Ahora vuelve al ataque con Cineastas En Acción, la ya anunciada continuación del citado documental. En él, Benpar sigue insistiendo en el mismo tema: la violencia de género (cinematográfica) vuelve a estar en la picota. Poca cosa nueva ofrece al espectador con respecto al título anterior, con lo que, a pesar de sus muy buenas y loables intenciones, no deja de ser un producto un tanto reiterativo, pues incluso recurre a algunos ejemplos visuales ya utilizados en la primera entrega. En definitiva, se trata de un irregular aunque estimable complemento dirigido, sin lugar a dudas, a los cinéfilos de pro.
Stay Alive es una nueva e innecesaria vuelta de tuerca sobre un tema en exceso recurrente en el cine de los últimos años: los vídeo-juegos como arma letal. En este caso, todos aquellos que jueguen una partida de Stay Alive, y mueran durante ella, serán asesinados en la vida real de la misma manera que su personaje virtual. Lo de siempre: un grupo de teenagers inaguantables empezará a sufrir los terribles efectos de la partida. Ahorcamientos, cuellos degollados, atropellos y cuerpos cosidos a tijeretazos, son el plato teóricamente fuerte de la función. El típico y tópico catálogo de muertes variopintas en este tipo de productos.
La película tiene un aspecto de telefilme barato que tumba de espaldas. Su realizador, un tal William Brent Bell -un tipo procedente del mundo del maquillaje cinematográfico-, demuestra su incapacidad total para crear un mínimo de tensión. Por el contrario, manifiesta una facilidad increíble para perder todo tipo de coherencia argumental a medida que se acerca el final de su película. Originalidad, cero. Interpretación, nula. Terror, inexistente. Apaga y vámonos.
Los transexuales están de moda en el cine. La semana pasada les hablaba de la más que correcta Desayuno en Plutón; ahora le toca el turno a Kynky Boots (Pisando Fuerte) , una agradable comedia que, basada en un caso real, nos muestra la manera en que un joven empresario, temiendo que su negocio entre en bancarrota, decide reconvertir la fábrica de zapatos masculinos -heredada de su padre-, en una fábrica de botas de tacones destinadas a travestis, transexuales y drag queens.

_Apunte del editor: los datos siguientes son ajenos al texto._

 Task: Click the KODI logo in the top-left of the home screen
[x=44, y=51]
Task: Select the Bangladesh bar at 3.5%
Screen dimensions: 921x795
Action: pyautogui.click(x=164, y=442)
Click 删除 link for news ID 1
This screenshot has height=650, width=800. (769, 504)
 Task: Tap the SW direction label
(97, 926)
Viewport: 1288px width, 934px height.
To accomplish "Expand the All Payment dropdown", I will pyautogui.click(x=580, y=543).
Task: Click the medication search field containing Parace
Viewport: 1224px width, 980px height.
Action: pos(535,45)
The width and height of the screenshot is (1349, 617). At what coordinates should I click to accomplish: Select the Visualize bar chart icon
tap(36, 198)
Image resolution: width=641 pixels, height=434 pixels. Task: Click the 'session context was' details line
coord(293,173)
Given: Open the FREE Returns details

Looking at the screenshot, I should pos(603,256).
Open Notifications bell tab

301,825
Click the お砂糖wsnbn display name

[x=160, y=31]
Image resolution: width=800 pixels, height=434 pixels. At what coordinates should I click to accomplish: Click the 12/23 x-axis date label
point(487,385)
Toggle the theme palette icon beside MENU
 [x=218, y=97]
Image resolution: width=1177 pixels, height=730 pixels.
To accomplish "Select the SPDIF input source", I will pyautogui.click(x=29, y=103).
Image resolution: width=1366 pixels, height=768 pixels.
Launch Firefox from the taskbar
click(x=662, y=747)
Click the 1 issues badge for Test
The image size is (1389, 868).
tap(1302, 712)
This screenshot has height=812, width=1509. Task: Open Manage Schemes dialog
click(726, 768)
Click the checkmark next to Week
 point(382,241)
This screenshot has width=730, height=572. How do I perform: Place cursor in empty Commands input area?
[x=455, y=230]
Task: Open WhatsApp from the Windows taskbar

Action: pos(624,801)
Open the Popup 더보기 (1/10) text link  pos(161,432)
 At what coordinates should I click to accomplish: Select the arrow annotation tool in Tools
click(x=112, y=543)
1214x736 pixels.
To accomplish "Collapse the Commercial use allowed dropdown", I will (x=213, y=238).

Típico producto británico, muy en la línea de Full Monty y títulos similares, aunque con menos salsa y unos quince minutos finales demasiados edulcorados y sensibleros. Su realizador, Julian Jarrold, aprovecha la presencia de un travesti en una tranquila población inglesa, para mostrar los contrastes culturales e ideológicos existentes entre los habitantes de una pequeña comunidad rural y los de una gran ciudad, como Londres. Lo mejor del film estriba, precisamente, en esas diferencias. Para ello, se centra, ante todo, en retratar el impacto sufrido por los conservadores trabajadores de una empresa zapatera de Northampton al tener, como nuevo compañero laboral, a un travestido, el cual ha sido contratado en el lugar para diseñar un modelo especial de calzado: unas botas, con tacones muy resistentes, para que puedan soportar el peso de sus transgresores usuarios.